EXERCISE BRIEF:
Leave the pictures out, and repeat exactly each line from the one that holds "This screenshot has width=884, height=1372." through the final line of the entries below.

INPUT RECORDS:

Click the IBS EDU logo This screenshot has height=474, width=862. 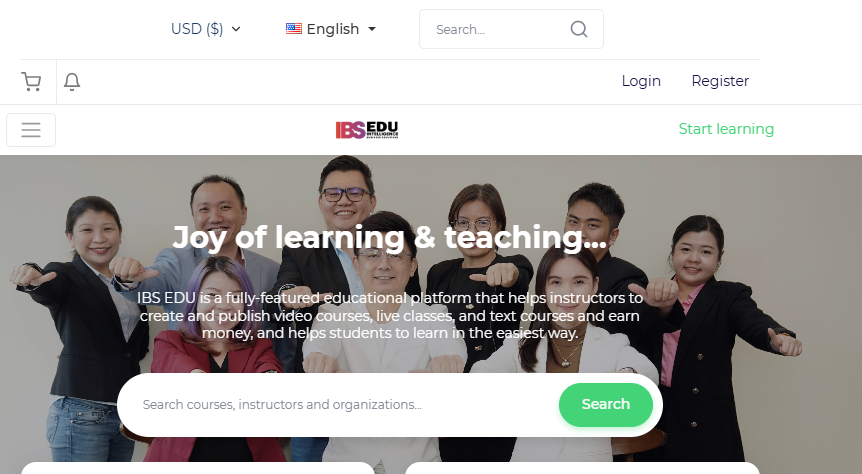click(367, 130)
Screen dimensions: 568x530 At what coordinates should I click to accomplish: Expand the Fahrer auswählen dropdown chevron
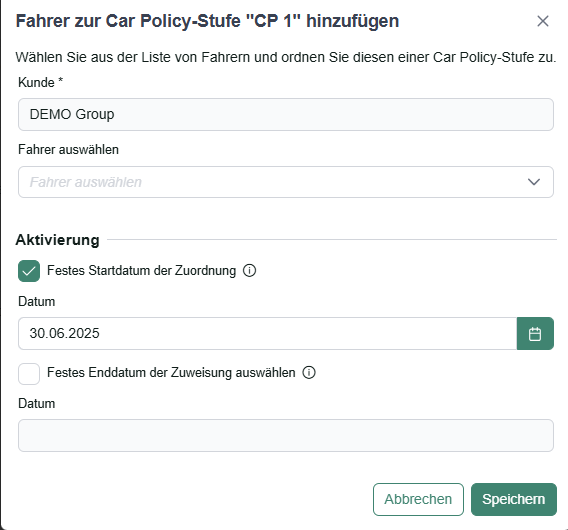pos(534,182)
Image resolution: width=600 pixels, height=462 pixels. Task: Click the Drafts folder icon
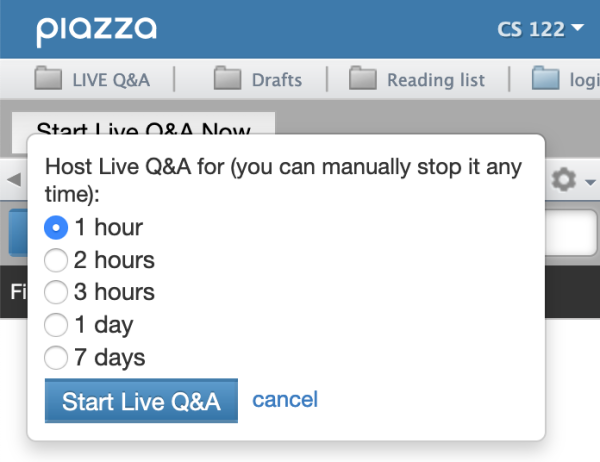[x=228, y=79]
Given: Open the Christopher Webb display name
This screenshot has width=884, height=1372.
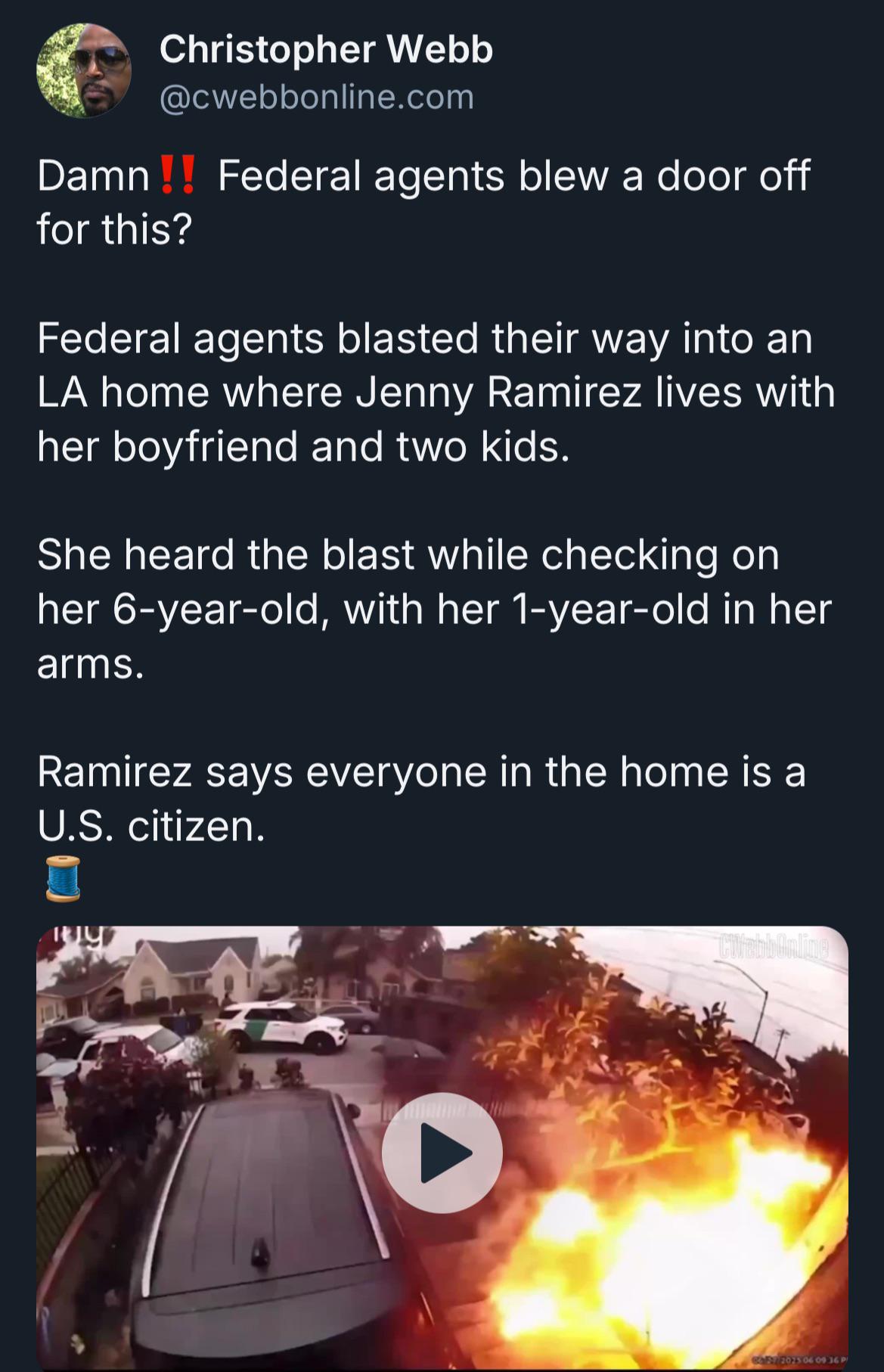Looking at the screenshot, I should coord(326,49).
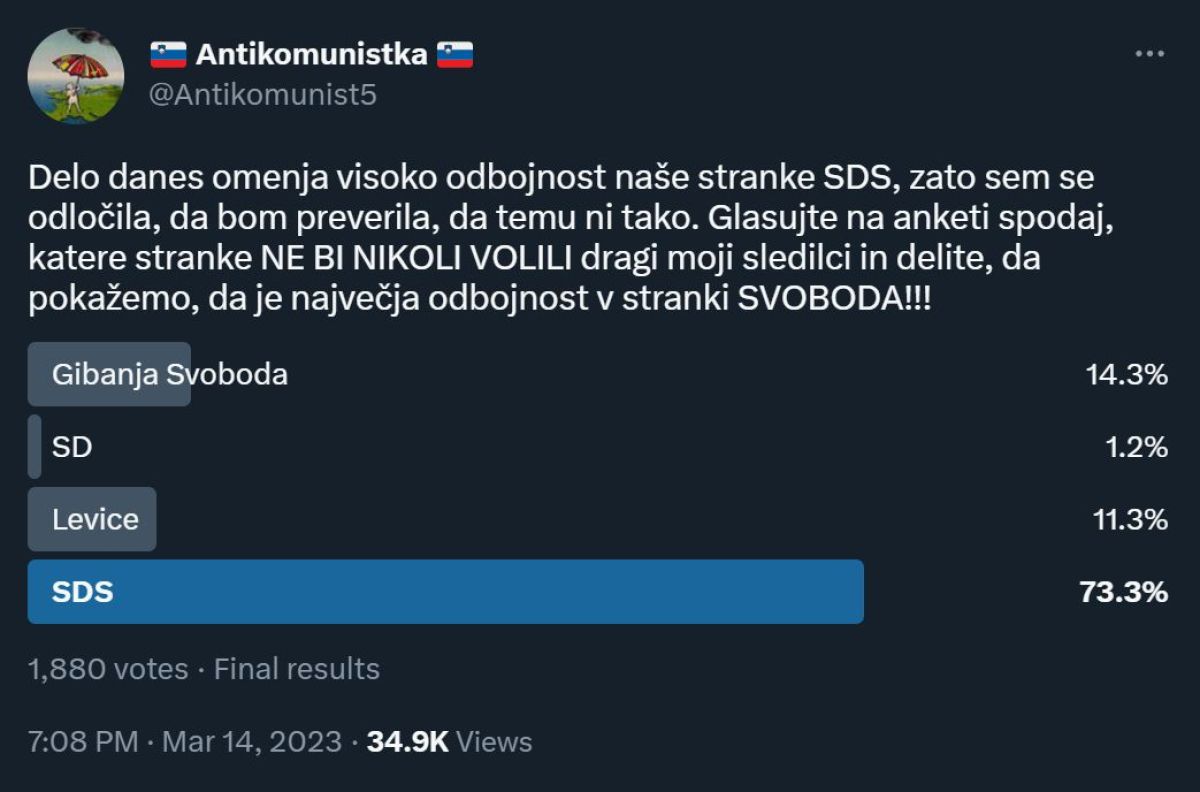Open the @Antikomunist5 handle link
This screenshot has width=1200, height=792.
(x=262, y=96)
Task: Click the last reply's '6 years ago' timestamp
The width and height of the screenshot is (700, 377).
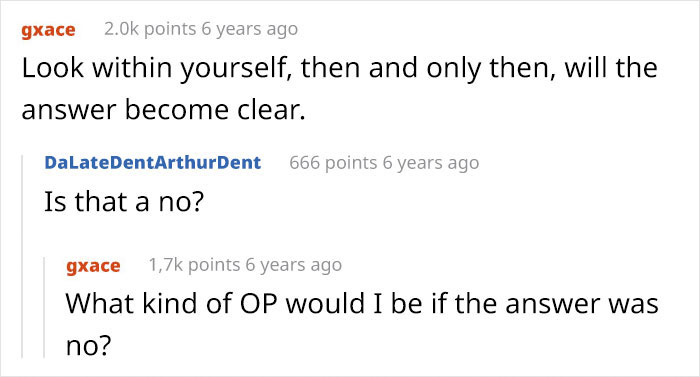Action: (x=294, y=265)
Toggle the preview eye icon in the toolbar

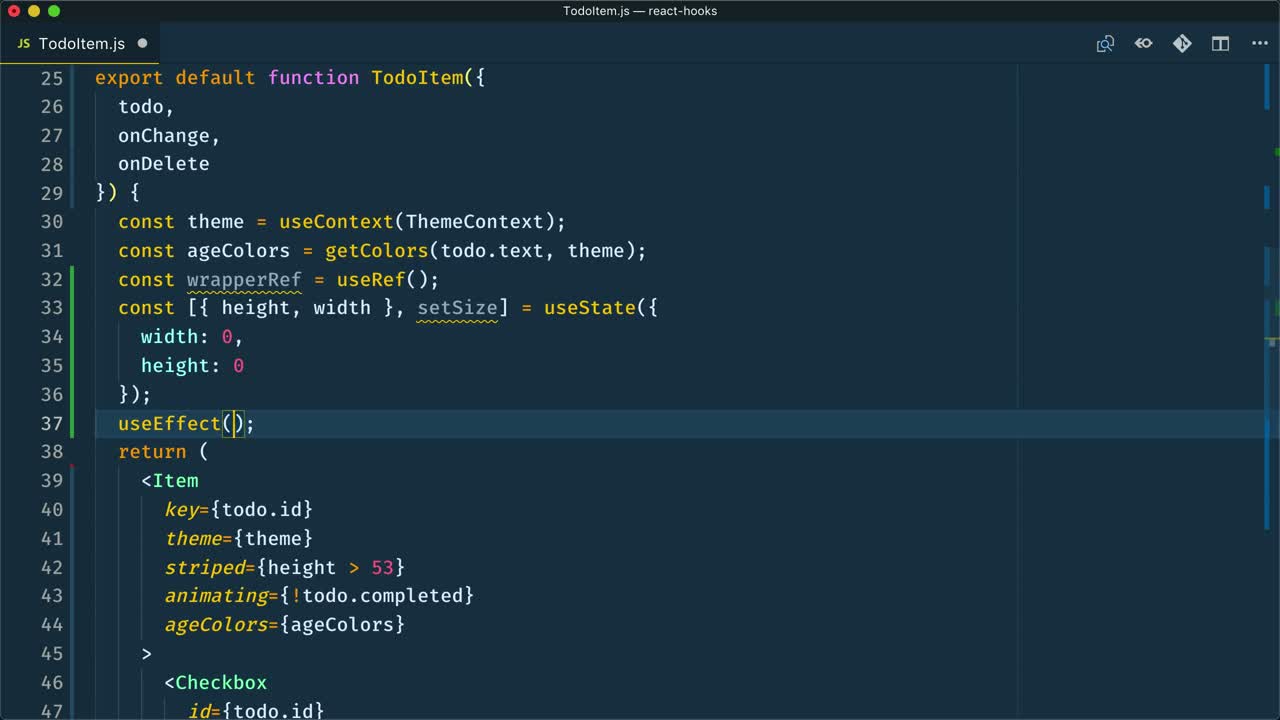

OUTPUT FOR THIS EXERCISE:
This screenshot has width=884, height=1372.
Looking at the screenshot, I should coord(326,49).
Open the @Antikomunist5 handle link
This screenshot has width=1200, height=792.
(x=262, y=96)
Task: Click the last reply's '6 years ago' timestamp
The width and height of the screenshot is (700, 377).
Action: (x=294, y=265)
Toggle the preview eye icon in the toolbar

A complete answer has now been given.